Seated in the beautiful outdoor area, we kicked things off with a Duvel Blond and a nice copper Gavroche. There was also a bottle of Gruet Brut Rose later on, which might explain some fuzziness surrounding the exact order of the dishes, all of which were selected by our server Abraham.
Atlantic sardine crostini was a great way to start, with some beautifully cured fish and fresh avocado on delicious toasted sourdough. Thin slices of pickled onion and some lime cut the oiliness perfectly.
Pork chicharones, an oft-mentioned favorite, came with thick, fatty cubes of rind. Onion made a reappearance, this time as whole pickled pearl onions, slightly sweet, with pieces of fig.
I'm drawing a bit of a blank on the lamb heart kabobs, which I think means they were fine, but perhaps overshadowed by the other dishes.
Wood roasted clams came in a deliciously rich chorizo vinaigrette. This also came with toasted sourdough, which made for an excellent mop.
Charred gem lettuce was a stunner, even after Son of a Gun's take. This version came with crispy, flavorful strips of pancetta, crumbled blue cheese and dates (which I insisted were figs...I blame the alcohol). I was still nibbling on bits of pancetta long after Bob had admitted defeat.
Wood roasted cauliflower was my least favorite dish. Nothing wrong with it, but like the lamb heart, it didn't knock my socks off. Apparently it came with anchovy pesto and pine nuts, but I don't remember those at all.
And finally the highlight, the beef "pho-paccio". Wafer thin slices of beef, basil, cilantro and chili arranged flat instead of in a broth. Dare I use the word "deconstructed" *ducks*. Kirschner has exploded a bowl of pho onto a plate. It reminds me of the toffee dish at Saison and the rice crispies at Crenn, in that it totally throws you for a loop, but it works. I'm still tasting pho a week later.

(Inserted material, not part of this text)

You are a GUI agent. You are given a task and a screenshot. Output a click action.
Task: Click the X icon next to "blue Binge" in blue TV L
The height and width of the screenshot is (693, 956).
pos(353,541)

Many thanks to Bob for suggesting it and joining me, and also to Abraham and Johnnie for the great service.
Tar & Roses
602 Santa Monica Blvd, Santa Monica, CA 90401
Paella - loved it - but I am not "qualified" to comment and/or contrast it to the world's best paellas. It was about a year and a half ago and it was really, really delicious.

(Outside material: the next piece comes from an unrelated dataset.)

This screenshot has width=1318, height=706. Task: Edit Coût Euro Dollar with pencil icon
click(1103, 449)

Goat - long story that ends with 'No, I have not tried it." Basically, a group of about 10 of us reserved it for a Saturday night, but somebody at T&R forgot to place the order to the goat-guy/gal. The restaurant was terribly embarrassed when they realized the mistake that Saturday AM. They ended up comping a good portion of a giant (and excellent) meal that we had that evening, but we never got around to re-ordering the goat. I am...ummm....game....for it anytime, if you want to put together a gaggle of goat-heads, Porthos!